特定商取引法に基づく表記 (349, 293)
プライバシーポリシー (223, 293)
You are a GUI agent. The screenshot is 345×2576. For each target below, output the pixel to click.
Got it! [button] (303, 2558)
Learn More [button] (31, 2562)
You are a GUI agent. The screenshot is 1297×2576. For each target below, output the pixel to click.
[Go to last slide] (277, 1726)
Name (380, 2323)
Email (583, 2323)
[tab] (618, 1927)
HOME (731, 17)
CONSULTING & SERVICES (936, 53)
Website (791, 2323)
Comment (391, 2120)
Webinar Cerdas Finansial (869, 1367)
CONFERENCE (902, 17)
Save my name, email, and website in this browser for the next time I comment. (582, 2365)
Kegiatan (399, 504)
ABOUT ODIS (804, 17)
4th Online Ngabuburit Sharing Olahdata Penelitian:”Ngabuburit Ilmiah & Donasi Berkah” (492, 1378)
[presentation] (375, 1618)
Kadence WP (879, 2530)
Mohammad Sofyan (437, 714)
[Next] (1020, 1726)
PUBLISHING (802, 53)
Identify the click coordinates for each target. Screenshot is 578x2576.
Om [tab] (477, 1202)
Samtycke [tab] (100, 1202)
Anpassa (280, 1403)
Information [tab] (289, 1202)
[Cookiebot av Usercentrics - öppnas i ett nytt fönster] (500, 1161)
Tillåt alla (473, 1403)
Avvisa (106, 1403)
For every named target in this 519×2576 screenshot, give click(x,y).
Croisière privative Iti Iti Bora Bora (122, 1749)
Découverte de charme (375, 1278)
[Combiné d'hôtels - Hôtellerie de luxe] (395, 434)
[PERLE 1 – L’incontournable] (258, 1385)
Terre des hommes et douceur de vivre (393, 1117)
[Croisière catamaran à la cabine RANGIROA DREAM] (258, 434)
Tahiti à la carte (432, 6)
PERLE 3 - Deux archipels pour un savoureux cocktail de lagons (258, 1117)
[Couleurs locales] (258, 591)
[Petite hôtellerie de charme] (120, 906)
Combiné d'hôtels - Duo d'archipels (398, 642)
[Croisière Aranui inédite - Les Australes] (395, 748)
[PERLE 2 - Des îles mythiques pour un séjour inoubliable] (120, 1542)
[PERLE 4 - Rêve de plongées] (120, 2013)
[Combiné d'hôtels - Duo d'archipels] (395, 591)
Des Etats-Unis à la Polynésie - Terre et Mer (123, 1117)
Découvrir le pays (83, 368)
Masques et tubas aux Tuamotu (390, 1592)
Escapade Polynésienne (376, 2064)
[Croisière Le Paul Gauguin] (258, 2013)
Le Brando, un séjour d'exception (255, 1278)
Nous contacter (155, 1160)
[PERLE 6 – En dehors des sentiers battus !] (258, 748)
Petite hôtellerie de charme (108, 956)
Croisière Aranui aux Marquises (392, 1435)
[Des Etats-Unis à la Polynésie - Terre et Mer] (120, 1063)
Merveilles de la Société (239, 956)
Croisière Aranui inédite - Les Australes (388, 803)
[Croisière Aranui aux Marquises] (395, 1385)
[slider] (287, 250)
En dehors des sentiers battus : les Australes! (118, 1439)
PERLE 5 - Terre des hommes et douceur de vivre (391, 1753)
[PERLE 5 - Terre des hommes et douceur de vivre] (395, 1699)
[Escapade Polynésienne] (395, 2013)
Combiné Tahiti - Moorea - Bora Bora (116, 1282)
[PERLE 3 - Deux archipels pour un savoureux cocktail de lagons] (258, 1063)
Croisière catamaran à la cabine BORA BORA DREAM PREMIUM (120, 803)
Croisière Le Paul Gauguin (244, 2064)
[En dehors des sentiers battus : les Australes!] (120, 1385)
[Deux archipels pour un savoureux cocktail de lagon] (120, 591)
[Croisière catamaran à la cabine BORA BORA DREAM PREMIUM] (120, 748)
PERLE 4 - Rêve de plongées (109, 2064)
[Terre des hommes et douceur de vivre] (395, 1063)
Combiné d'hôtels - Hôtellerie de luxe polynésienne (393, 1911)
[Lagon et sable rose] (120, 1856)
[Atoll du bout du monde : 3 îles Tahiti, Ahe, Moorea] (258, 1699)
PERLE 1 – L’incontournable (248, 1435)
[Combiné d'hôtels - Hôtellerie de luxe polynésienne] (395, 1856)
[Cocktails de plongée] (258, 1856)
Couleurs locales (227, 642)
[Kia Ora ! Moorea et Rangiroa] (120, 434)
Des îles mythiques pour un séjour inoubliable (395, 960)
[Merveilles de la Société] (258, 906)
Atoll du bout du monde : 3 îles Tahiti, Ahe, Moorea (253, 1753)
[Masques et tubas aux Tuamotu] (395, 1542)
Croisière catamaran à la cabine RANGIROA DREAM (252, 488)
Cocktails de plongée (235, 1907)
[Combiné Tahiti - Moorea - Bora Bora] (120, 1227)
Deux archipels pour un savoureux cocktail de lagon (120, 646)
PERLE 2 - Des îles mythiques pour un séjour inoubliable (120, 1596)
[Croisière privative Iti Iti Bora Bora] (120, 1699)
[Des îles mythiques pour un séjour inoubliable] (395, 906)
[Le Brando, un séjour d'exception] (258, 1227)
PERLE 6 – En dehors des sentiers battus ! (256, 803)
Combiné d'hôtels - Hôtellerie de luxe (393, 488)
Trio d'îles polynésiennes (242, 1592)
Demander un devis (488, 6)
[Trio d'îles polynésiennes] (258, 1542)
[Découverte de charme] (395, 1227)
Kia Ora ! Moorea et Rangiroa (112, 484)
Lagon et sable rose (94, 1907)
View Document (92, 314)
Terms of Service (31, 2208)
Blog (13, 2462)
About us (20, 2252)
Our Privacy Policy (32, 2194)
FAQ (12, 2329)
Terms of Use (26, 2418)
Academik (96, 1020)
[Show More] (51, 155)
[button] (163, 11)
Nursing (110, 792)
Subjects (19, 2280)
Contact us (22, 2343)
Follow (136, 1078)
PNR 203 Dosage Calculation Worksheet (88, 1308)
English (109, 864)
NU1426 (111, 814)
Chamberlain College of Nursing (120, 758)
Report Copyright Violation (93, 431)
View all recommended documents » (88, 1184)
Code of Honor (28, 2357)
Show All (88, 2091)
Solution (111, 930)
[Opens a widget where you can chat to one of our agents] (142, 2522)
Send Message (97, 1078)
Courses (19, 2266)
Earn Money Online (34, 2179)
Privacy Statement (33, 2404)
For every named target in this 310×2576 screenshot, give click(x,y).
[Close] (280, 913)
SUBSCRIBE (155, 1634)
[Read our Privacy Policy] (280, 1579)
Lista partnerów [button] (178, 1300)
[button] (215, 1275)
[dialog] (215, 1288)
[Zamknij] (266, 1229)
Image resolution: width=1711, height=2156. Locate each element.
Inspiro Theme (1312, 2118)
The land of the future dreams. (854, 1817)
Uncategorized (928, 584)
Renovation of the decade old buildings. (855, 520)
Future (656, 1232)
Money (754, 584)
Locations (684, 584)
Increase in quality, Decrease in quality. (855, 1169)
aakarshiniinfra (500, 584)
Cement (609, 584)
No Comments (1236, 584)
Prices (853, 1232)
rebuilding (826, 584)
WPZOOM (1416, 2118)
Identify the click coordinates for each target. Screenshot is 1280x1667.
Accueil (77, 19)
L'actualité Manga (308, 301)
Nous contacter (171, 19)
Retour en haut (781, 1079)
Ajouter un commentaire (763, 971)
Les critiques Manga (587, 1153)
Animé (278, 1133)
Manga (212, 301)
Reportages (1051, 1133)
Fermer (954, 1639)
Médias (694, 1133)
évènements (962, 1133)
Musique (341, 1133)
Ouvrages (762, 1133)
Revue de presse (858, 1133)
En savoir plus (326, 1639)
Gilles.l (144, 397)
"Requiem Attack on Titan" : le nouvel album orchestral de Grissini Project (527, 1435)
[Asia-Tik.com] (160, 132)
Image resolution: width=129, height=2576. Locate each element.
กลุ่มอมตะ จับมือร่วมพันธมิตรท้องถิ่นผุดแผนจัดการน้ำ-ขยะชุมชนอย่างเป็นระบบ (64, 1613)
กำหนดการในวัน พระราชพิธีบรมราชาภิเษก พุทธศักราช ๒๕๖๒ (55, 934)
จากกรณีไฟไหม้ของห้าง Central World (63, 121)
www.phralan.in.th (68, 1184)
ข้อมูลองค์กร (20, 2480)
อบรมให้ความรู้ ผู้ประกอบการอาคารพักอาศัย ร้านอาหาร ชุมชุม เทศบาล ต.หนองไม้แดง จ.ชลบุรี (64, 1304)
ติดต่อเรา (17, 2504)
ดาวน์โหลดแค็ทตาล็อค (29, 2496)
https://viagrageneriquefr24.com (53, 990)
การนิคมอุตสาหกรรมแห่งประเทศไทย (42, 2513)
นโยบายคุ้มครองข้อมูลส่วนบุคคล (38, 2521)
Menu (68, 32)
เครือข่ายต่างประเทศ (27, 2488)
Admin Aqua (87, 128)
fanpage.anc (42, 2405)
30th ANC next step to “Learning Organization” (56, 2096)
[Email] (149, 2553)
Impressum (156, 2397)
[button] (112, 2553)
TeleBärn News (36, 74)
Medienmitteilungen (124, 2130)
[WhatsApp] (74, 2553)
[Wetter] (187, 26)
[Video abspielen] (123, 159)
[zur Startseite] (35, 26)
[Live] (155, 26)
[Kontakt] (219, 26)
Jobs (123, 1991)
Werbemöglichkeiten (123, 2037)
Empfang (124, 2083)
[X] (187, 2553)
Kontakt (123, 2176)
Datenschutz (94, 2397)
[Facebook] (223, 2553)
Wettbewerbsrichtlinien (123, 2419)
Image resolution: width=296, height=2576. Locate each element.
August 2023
○ ○ ○ ○ ○ ○ ○
## [Prompt]
Beginning with the line that contains "ดาวน์โหลดแค็ทตาล็อค (29, 2496)", each line of the records above through the last one must be printed word for word.

## [Your solution]
ดาวน์โหลดแค็ทตาล็อค (29, 2496)
https://viagrageneriquefr24.com (53, 990)
การนิคมอุตสาหกรรมแห่งประเทศไทย (42, 2513)
นโยบายคุ้มครองข้อมูลส่วนบุคคล (38, 2521)
Menu (68, 32)
เครือข่ายต่างประเทศ (27, 2488)
Admin Aqua (87, 128)
fanpage.anc (42, 2405)
30th ANC next step to “Learning Organization” (56, 2096)
[Email] (149, 2553)
Impressum (156, 2397)
[button] (112, 2553)
TeleBärn News (36, 74)
Medienmitteilungen (124, 2130)
[WhatsApp] (74, 2553)
[Wetter] (187, 26)
[Video abspielen] (123, 159)
[zur Startseite] (35, 26)
[Live] (155, 26)
[Kontakt] (219, 26)
Jobs (123, 1991)
Werbemöglichkeiten (123, 2037)
Empfang (124, 2083)
[X] (187, 2553)
Kontakt (123, 2176)
Datenschutz (94, 2397)
[Facebook] (223, 2553)
Wettbewerbsrichtlinien (123, 2419)
Image resolution: width=296, height=2576. Locate each element.
August 2023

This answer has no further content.